Elephants are the last of a lineage dating back 60 million years, but their populations have been decimated in one generation.
Sadly, there are about 30,000–50,000 of Asian Elephants left in the wild. With fewer than 1,500 left, both Sumatran and Borneo elephants are in danger of going extinct. Elephants travel long distances, and with the extraordinary rate of rainforests being lost caused by drought, fires, illegal logging and expanding human populations, their future is uncertain.
Elephants migrate over enormous distances in search of food and water. Their migration is crucial in maintaining balance. While consuming a variety of vegetation, they spread seeds in their excrement that encourages the new growth of plants.
Sadly 70% of the time, elephants venture into unprotected areas, often found travelling through human-dominated regions resulting in the damage of crops, property and even human injury and death. Such instances result in retribution, frequently using poison, endangering their species even more.
Elephant populations are also threatened by snares set up in the forested areas they travel through, and also being stolen for their ivory, skin, and flesh. Villagers use these traps to catch deer or wild pigs, but elephants are also caught in them and frequently perish from untreated wounds.

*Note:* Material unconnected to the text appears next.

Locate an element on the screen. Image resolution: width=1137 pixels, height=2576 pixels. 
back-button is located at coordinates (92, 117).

These tragic facts are added to by the reality that many elephants are still abused and live miserable lives in captivity because of Asia’s unregulated tourism industry.
Family is crucial to how a herd behaves, and when one of these gentle giants is harmed by a human, their social order is disrupted, making them especially more susceptible.

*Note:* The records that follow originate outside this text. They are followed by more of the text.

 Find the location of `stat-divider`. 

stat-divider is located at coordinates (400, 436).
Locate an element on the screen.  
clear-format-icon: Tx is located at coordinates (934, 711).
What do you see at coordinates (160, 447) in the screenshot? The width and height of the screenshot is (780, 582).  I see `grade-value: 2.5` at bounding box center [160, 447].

The International Elephant Project (IEP)
The International Elephant Project (IEP) is a not-for-profit initiative for the protection of the rainforest, elephant conservation, and relationships with local communities. The IEP was established to maintain the elephants’ complete ecosystem in a holistic manner, which has a positive knock-on effect on many other species battling for their life. This is done in order to safeguard and save the entire ecology and biodiversity of areas shared by elephants.
The goal of the IEP is to carry out true, quantifiable, and efficient elephant conservation in order to guarantee the survival of all elephant species in their natural environment. Their goal is straightforward: to ensure that all elephants exist in stable groups in the wild. However, is it really that easy?

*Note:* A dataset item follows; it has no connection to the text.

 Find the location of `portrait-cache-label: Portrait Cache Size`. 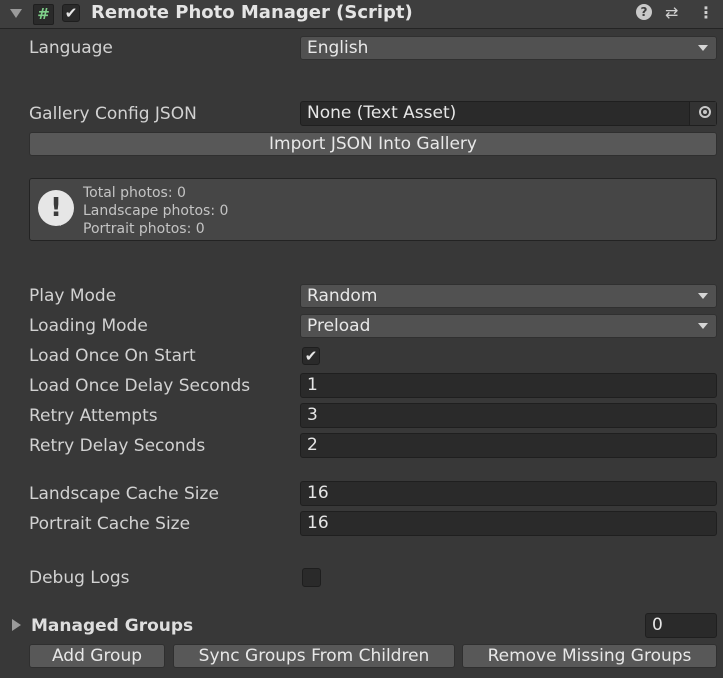

portrait-cache-label: Portrait Cache Size is located at coordinates (110, 524).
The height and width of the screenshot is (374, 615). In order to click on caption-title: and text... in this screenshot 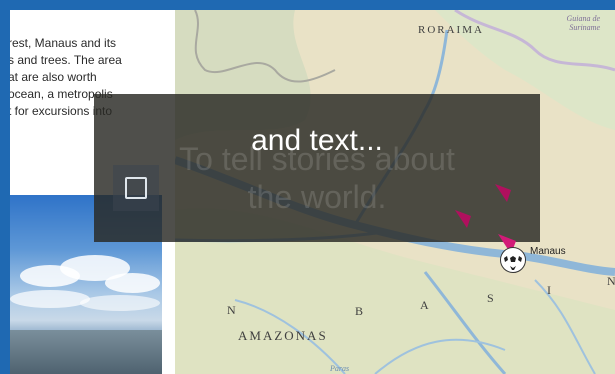, I will do `click(317, 140)`.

The BKSDA Jambi Wildlife Ambulance Team, supported by the Frankfurt Zoological Society (FZS), providing essential medical care to clean an infected wound
How you can help:
The International Elephant Project (IEP) is supported by the Rewards4Earth Endangered Species Preservation Mandate, and together we are committed to helping safeguard and restore the rapidly dwindling populations of the huge elephants of Asia.
The Rewards4Earth Foundation gave money to the IEP in July 2021. We are pleased with the degree of dedication the IEP demonstrates by making sure our contributions are put to the best use. By reducing their operating expenses, more money may be allocated to safeguarding elephant populations and their environment. We need your assistance as we continue to support the IEP.
We only ask that you register and accrue Erth Loyalty Rewards Points; we do not ask for money.
How our contributions help:
- In order to keep track of and safeguard elephants in the Nam Pouy National Protected Area in Laos and the Bukit Tigapuluh Ecosystem in Sumatra, the IEP runs an elephant adoption programme. With this fantastic programme, you can see firsthand how your donations save elephants.
- The IEP has been supporting the Elephant Conservation Centre in Laos which includes the only elephant hospital in the area. Additionally, a significant amount of land that supports natural breeding and socialisation is sourced and protected through this project. The 190,000-hectare environment that is home to both wild and rewilded Laos elephants is protected by ranger teams that are funded by donations.
- The Wildlife Ambulance teams are in danger of reducing their efforts or, worse yet, going extinct because of rising levels of poaching and deforestation as well as a decline in donations to their fundraising efforts. Their teams on the ground are made up of veterinarians who not only give injured and displaced elephants in Sumatra life-saving aid, but who also relentlessly labour to educate the following generation of veterinarians. By the end of the year, they will be in need of $50,000 to continue their essential job.